§ STORED DATA:
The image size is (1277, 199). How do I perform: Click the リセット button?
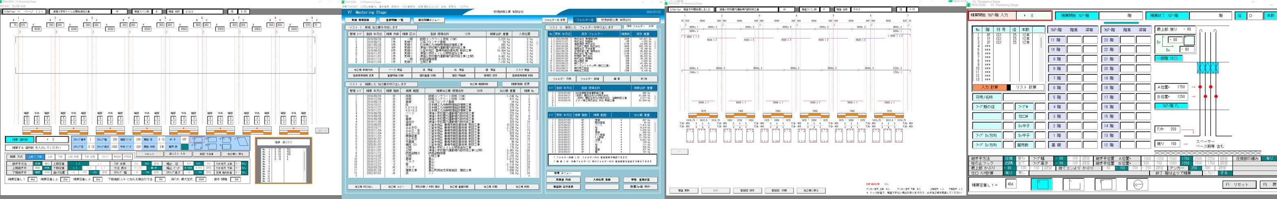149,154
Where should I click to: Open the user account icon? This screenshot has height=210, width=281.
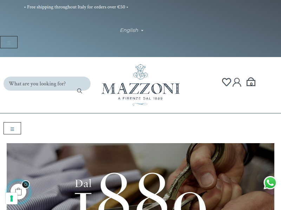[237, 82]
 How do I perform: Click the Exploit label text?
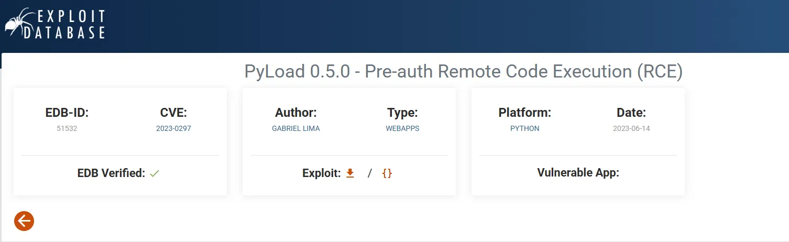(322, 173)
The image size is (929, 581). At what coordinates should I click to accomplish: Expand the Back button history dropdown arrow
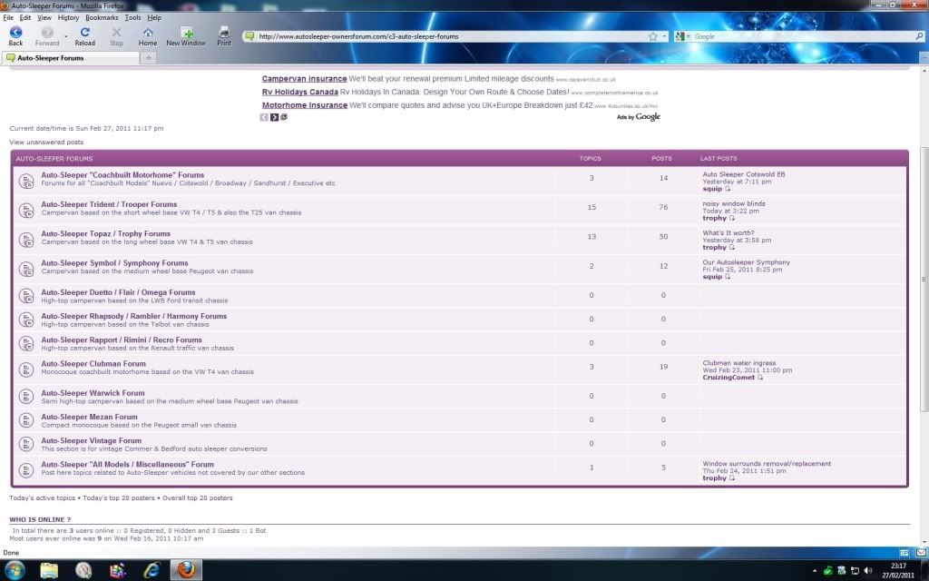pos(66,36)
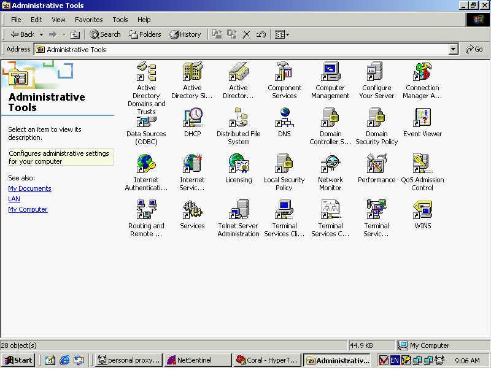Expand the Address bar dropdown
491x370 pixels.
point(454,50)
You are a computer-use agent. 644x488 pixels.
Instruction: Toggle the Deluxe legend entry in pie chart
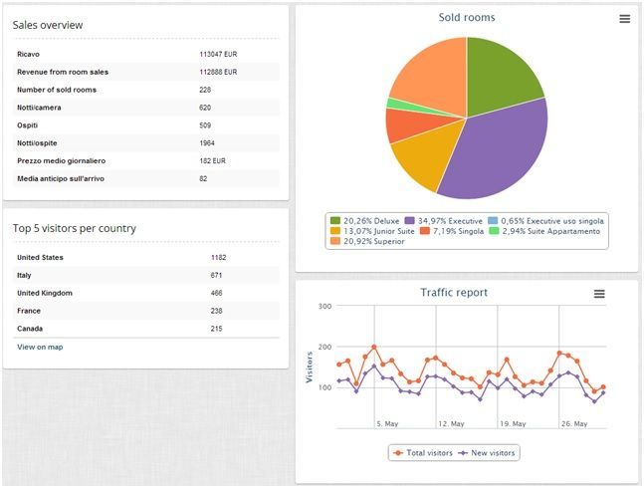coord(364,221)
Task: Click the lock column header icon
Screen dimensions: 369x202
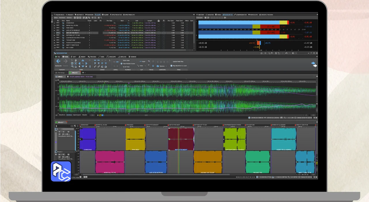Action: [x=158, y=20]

==

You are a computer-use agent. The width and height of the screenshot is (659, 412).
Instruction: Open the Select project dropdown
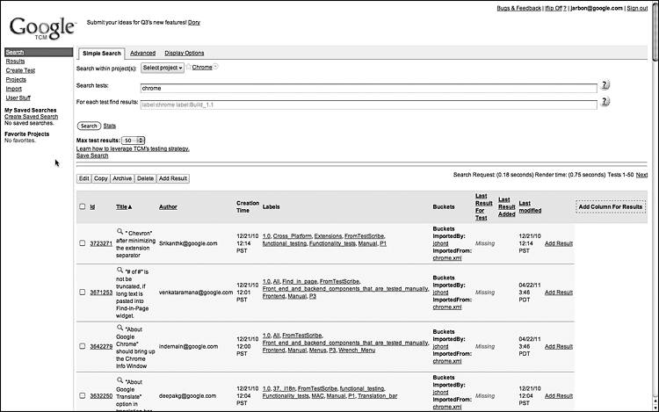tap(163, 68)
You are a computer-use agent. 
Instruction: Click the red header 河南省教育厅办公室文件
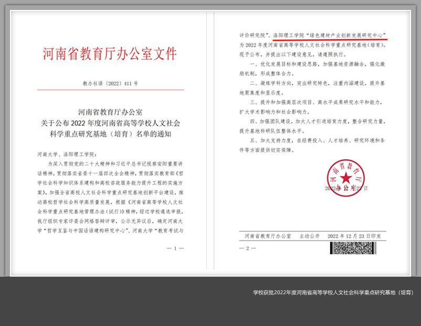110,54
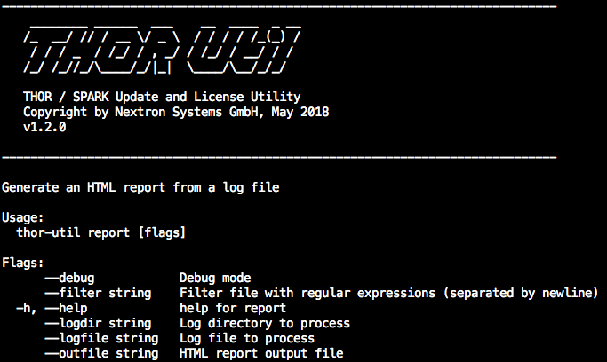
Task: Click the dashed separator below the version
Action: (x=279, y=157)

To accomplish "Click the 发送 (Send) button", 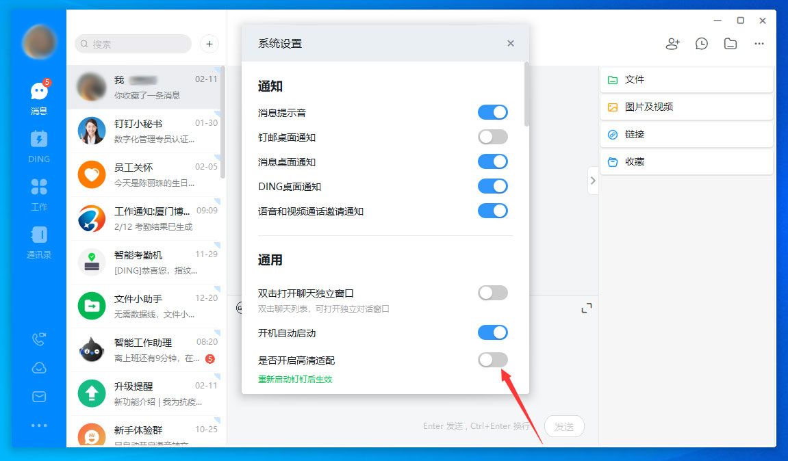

==

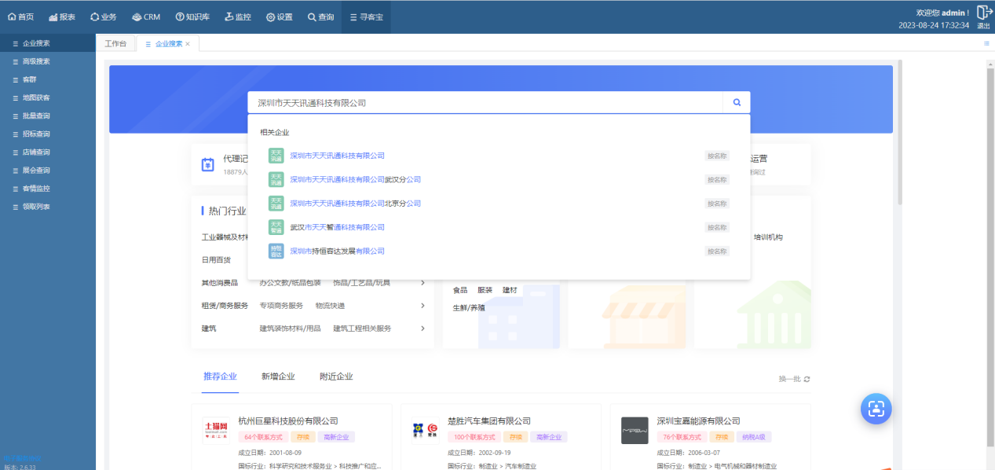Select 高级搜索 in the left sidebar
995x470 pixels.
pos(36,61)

§ YOUR ASSIGNMENT: When you reach the line that has "The image size is (929, 581)." in the data above, start repeating lines exactly, and stop after the line that has "Task: Click the lock column header icon"; pictures stay out.

§ EXERCISE ANSWER:
The image size is (929, 581). At what coordinates should I click to accomplish: Expand the Back button history dropdown arrow
pos(66,36)
Expand the Address bar dropdown
491x370 pixels.
point(454,50)
You are a computer-use agent. 644x488 pixels.
Instruction: Toggle the Deluxe legend entry in pie chart
coord(364,221)
Task: Click the lock column header icon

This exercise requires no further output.